Im dog sitting a large, old Golden Retriever, a young, hyperactive 3 year old Border Collie and a very old collie mix. All fed on Bakers Complete dog food. 

When I look at my girls (raw fed) against these dogs who have top-quality care other than the low-grade food its unbelieveable. None of them have shiny coats, the collie is overly hyperactive (Even for a collie), all 3 have AWFUL teeth, and even 2 days after being back from the groomer their coats feel greasy and they have that doggy smell.... It just seems awful compared to my two who are in excellent condition.

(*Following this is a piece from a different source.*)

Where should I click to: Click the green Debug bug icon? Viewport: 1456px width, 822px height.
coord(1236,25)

Ive been raw feeding for 6 months now, and I can barely believe that I was feeding my dogs kibble and vets actually recommend feeding these types of foods.... It just seems crazy that the diet can have such a huge effect on a dogs condition!! 

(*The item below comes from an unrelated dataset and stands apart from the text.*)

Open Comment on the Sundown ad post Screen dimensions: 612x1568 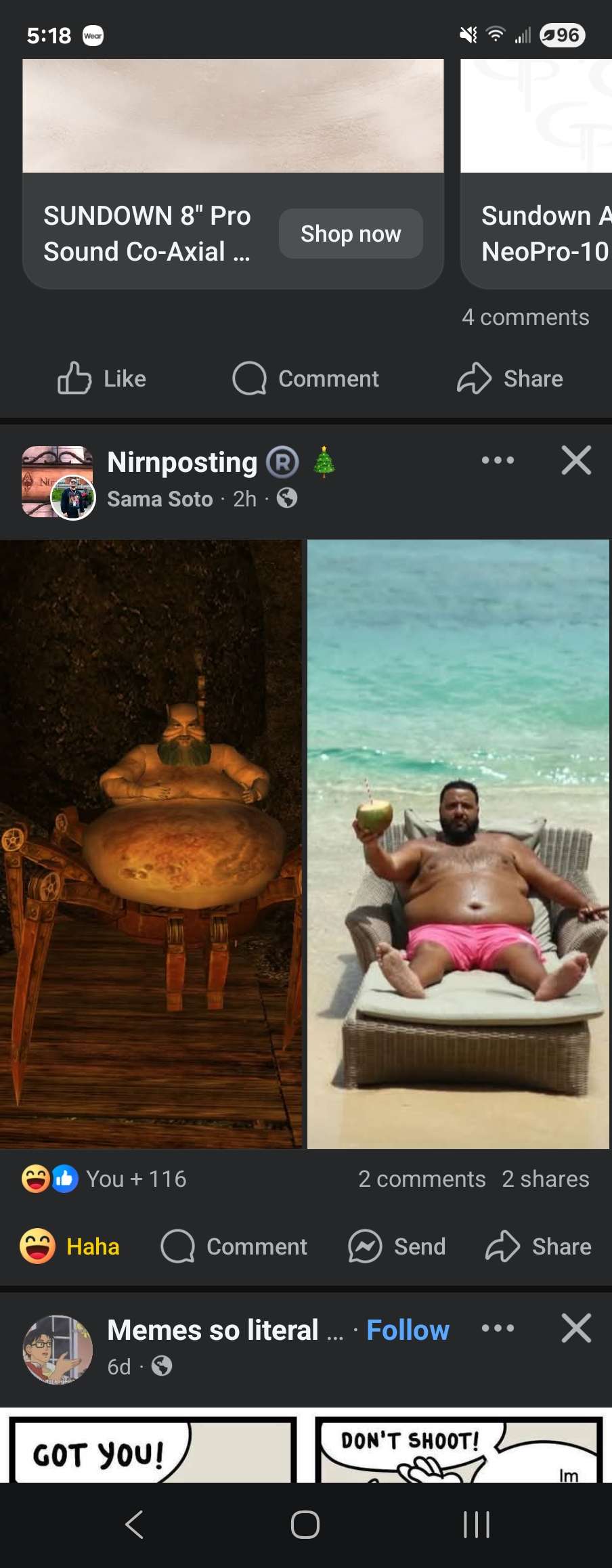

If nothing else, this dog sitting job has proved to me that switching to raw is the best thing I could ever have done for my pets!


----------



## Brodysmom (Jan 8, 2009)

I love hearing stories like this. YAY!

I went to the big Sunflower Cluster dog show this morning and watched Chi's. There were several that I would have brought home, but the majority really had tear staining problems and even staining down the front legs and feet.  Several were pretty overweight and just pudgy roly poly. I was kind of disappointed. Would have LOVED to get a few of those on a raw diet and show the handlers the difference it makes!!!


----------



## Natti (Jun 24, 2010)

and just want to add another comment... EWWWWWWWWWWWWWWW!!!!! so much poop!!!!!!!! Yuck!!!!!


----------



## Brodysmom (Jan 8, 2009)

I know!! My neighbors have two dogs. A large overweight lab and a scottie. The lab can really POOP. HUGE piles. And they look the same day after day after day. It rains, they are still there. Smelling and attracting flies and just generally gross!!! The scottie is the same way. 

Brody's little poops turn white and then turn to dust. They blow away in the wind or disintegrate after a rain. I never have to pick up the yard. I don't think I could find the poops if I went out and looked for them. ha.

Here's an excellent illustration on the difference in kibble versus raw poops if anyone is interested ....... (caution - poop photos). 

The Proof is in the Poo! | Prey Model Raw


----------



## LostLakeLua (Sep 6, 2009)

*jumps up and down, pointing*

that's my dogs poo!! that's my dogs poo!!

LOL great article Tracy... never thought I'd be so psyched about poo though. =D


----------